# Correcting numerical misconceptions

Okay, time to loosen up a bit on this blog. Ponderous meditations on philosophy and history are great, but I want to stretch all kinds of writing muscles. Here are a few short notes I wrote today which aimed to clear up numerical misconceptions.

First: ICBC recently released a list of the top 10 Vancouver intersections for car-bicycle collisions; yesterday’s Vancouver Sun ran a front-page article warning us all about these “dangerous” intersections. But these are not at all the same thing. I wrote the following letter to the editor *[update: it was published on Dec 4 2010]*:

Dear editor,

As an avid Vancouver cyclist, I read with interest your article on ICBC’s recent top 10 list of intersections for cyclist-car collisions. However, it seems to me that calling these intersections “dangerous” might be giving commuters misleading information.

As I understand it, the list seems to be based on the total number of collisions at each intersection. This is valuable information for any public agency interested in reducing the total numbers of collisions, since it suggests that that’s where safety measures should be placed to have the biggest impact.

However, if I’m an individual cyclist planning my route, should I avoid these intersections? Not necessarily. These intersections could be the safest in the city, but if that’s where most people go, they could still account for the lion’s share of collisions. All else being equal, more cyclists (or cars) means more collisions with cars (or cyclists). Instead of total numbers, an intersection should be seen as “dangerous” when there are a **disproportionate** number of collisions for the amount of traffic. Cyclists should be told about collision-per-cyclist rates, and motorists should be told about collision-per-motorist rates.

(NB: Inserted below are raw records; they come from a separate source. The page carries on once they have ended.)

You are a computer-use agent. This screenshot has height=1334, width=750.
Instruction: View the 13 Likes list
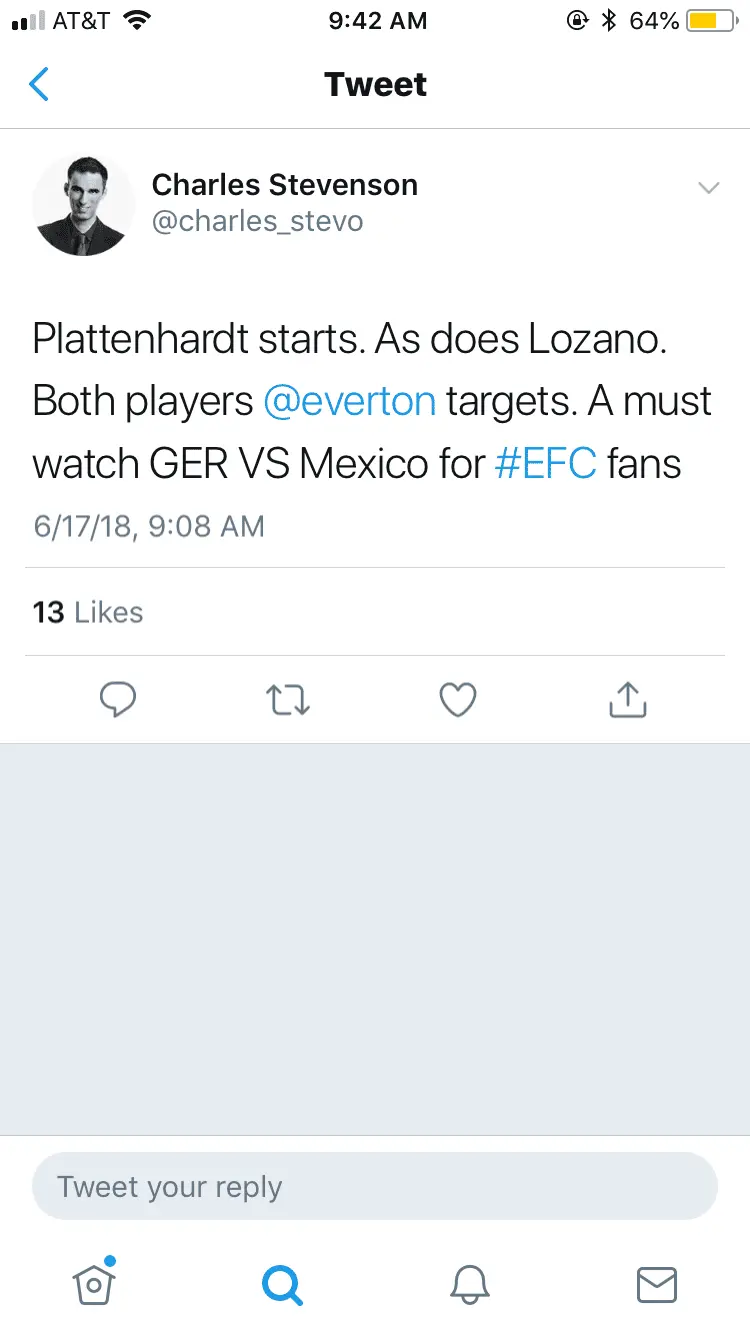point(88,612)
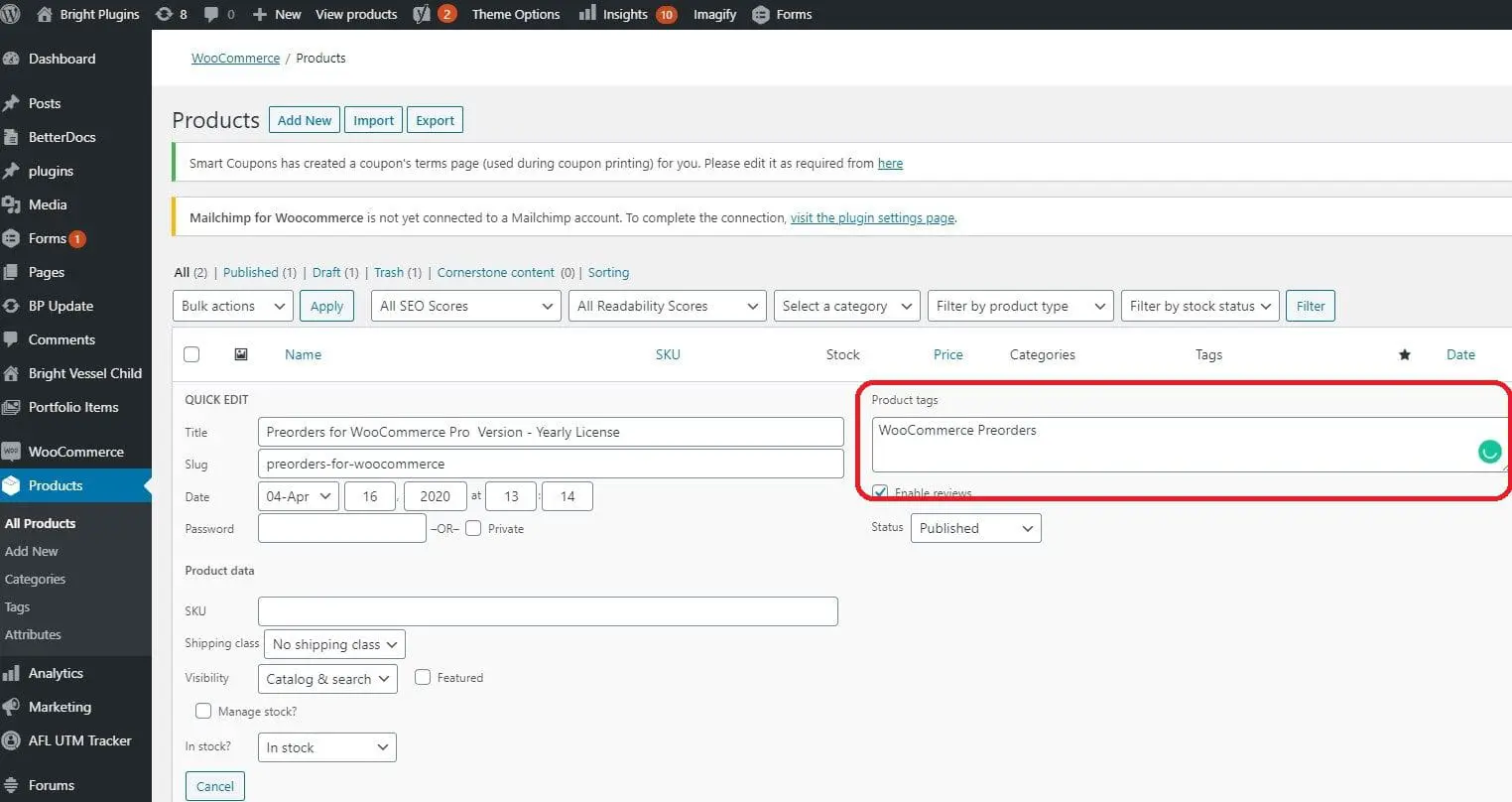Check the Private option next to password
The width and height of the screenshot is (1512, 802).
pyautogui.click(x=473, y=528)
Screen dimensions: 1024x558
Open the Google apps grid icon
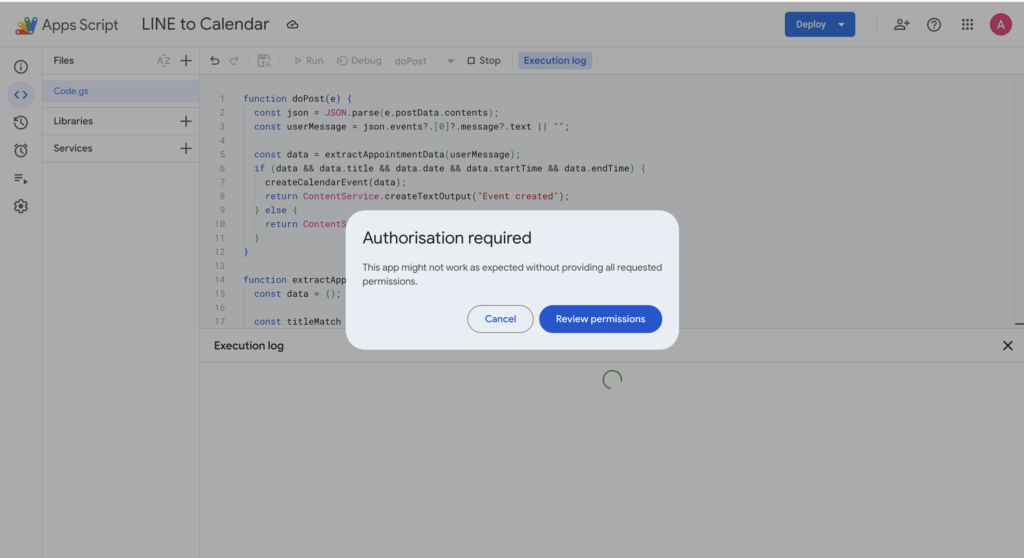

This is not just an academic point: if people start avoiding these so-called “dangerous” intersections, they might just end up at intersections which are actually **more** dangerous, but which were previously not on this list simply because they were going (rightly) unused. This would make the problem worse.

I wonder whether ICBC (or anyone else) has bike and car traffic data for each intersection. If so, I’d love to see the traffic-adjusted collision rates. Until I see those data, however, I’ll stick to my favourite bike routes—Burrard and 10th.

I also wrote a letter to ICBC pointing out the same misconception, and asking if they have the traffic data.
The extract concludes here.